Guidelines for Data Providers


Principal Investigators are Encouraged to Arrange with their Publishers for Access to Journal Articles via CEDR Prior to Submission of Data File Sets to CEDR

CEDR requests that investigators obtain permission from their publishers for inclusion of their research papers on the public CEDR web site, CEDRView. While cooperation from researchers is, at present, voluntary, the public need for reasonable access to government-funded research on the health of the DOE workforce is compelling. Investigators are urged to consider publication venues that permit such access.

Discussion. The rationale for CEDR is grounded in the need for openness of government and public access to records of government-funded research. While researchers have historically made the results of their work available through peer-reviewed scientific literature and standards, recently, concern has arisen that public access to published papers is inadequate. The barriers to access, predominately cost, have been widely acknowledged (http://publicaccess.nih.gov/publicaccess_QandA.htm and http://osc.universityofcalifornia.edu/). Legislative and academic initiatives to confront the cost of access to scholarly literature are becoming more frequent. Indeed, recent legislative efforts to require NIH-funded research to be publicly-available one year after publication are indicative of the trend.

By making documentation and underlying data files accessible to the public, the Department of Energy's CEDR program has been at the forefront of this paradigm shift. Nevertheless, conventional practices still result in completion of research and publication phases prior to submission of data and documentation to CEDR. Because published articles are generally more intellectually accessible than analytic data files, CEDR Users need access to journal articles.
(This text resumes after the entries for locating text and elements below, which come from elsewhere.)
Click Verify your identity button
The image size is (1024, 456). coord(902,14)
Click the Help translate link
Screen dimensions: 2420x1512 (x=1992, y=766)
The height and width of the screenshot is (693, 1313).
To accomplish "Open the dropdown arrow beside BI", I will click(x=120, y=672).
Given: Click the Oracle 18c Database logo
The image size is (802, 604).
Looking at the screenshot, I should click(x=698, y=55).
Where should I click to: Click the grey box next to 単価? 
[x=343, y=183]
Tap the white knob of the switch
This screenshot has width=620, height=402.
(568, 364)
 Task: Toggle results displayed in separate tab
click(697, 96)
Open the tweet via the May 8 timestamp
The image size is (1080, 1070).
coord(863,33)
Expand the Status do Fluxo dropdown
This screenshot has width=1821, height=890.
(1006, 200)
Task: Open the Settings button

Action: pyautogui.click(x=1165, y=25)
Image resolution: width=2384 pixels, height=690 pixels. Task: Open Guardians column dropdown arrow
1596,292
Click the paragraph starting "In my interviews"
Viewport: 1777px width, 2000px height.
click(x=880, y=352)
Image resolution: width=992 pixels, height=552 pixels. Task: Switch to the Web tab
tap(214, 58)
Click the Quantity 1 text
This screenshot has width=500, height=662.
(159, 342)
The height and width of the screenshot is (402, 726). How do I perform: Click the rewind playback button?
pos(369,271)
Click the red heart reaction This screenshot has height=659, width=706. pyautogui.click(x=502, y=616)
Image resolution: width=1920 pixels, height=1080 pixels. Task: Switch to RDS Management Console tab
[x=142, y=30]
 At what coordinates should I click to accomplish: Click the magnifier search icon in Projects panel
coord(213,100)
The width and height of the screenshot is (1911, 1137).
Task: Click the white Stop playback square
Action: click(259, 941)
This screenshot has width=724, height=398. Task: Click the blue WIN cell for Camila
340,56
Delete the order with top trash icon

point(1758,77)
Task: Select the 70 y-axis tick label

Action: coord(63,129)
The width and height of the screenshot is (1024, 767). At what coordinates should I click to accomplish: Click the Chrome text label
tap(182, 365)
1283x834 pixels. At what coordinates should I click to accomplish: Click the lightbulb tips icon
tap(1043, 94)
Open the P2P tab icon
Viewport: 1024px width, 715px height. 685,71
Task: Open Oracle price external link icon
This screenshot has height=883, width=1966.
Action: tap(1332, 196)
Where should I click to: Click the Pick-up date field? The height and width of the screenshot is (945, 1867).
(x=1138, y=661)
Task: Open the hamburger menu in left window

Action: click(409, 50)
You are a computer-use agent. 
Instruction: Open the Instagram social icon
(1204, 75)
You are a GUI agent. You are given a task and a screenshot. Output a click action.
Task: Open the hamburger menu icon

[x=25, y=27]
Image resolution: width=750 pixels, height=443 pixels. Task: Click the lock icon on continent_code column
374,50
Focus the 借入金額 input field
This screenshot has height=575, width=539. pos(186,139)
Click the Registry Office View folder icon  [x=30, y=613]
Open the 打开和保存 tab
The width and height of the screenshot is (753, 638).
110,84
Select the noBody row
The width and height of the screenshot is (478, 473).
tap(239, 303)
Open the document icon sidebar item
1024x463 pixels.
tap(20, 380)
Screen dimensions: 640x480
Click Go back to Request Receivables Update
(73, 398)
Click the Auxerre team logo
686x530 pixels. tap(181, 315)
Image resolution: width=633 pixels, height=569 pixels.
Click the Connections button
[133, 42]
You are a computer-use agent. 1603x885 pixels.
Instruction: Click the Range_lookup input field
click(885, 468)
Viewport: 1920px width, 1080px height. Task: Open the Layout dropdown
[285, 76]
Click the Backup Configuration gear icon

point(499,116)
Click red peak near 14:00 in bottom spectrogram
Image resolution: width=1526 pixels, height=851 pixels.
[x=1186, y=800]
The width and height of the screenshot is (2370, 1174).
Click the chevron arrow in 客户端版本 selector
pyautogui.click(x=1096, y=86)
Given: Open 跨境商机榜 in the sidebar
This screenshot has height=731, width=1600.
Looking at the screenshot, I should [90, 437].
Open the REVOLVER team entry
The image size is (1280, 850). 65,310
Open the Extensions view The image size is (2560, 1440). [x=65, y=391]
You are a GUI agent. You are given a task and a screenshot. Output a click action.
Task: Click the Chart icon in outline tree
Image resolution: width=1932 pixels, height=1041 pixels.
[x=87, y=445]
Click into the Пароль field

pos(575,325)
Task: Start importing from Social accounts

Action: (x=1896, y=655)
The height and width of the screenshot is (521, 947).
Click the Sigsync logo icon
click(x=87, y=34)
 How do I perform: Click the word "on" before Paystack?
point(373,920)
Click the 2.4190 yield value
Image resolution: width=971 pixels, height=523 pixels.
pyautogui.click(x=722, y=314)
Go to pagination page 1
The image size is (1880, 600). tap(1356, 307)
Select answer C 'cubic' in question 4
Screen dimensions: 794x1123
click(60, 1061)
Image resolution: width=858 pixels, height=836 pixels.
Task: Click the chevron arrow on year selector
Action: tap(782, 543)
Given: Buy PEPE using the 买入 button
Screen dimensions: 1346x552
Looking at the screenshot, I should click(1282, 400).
Thus, the public is disadvantaged when access to research articles is obstructed by rights models that require fees for use of reports of research already paid for by public funds.

To improve public access to CEDR-related research funded by DOE, including research conducted by others for DOE, CEDR strongly encourages researchers to consider rights management concerns in advance of submitting research papers to publishers. While there are many variants of permissions agreements, researchers have been successful in obtaining permission to install some (e.g., pre-final publication) versions of their papers on public institutional web servers (including CEDR).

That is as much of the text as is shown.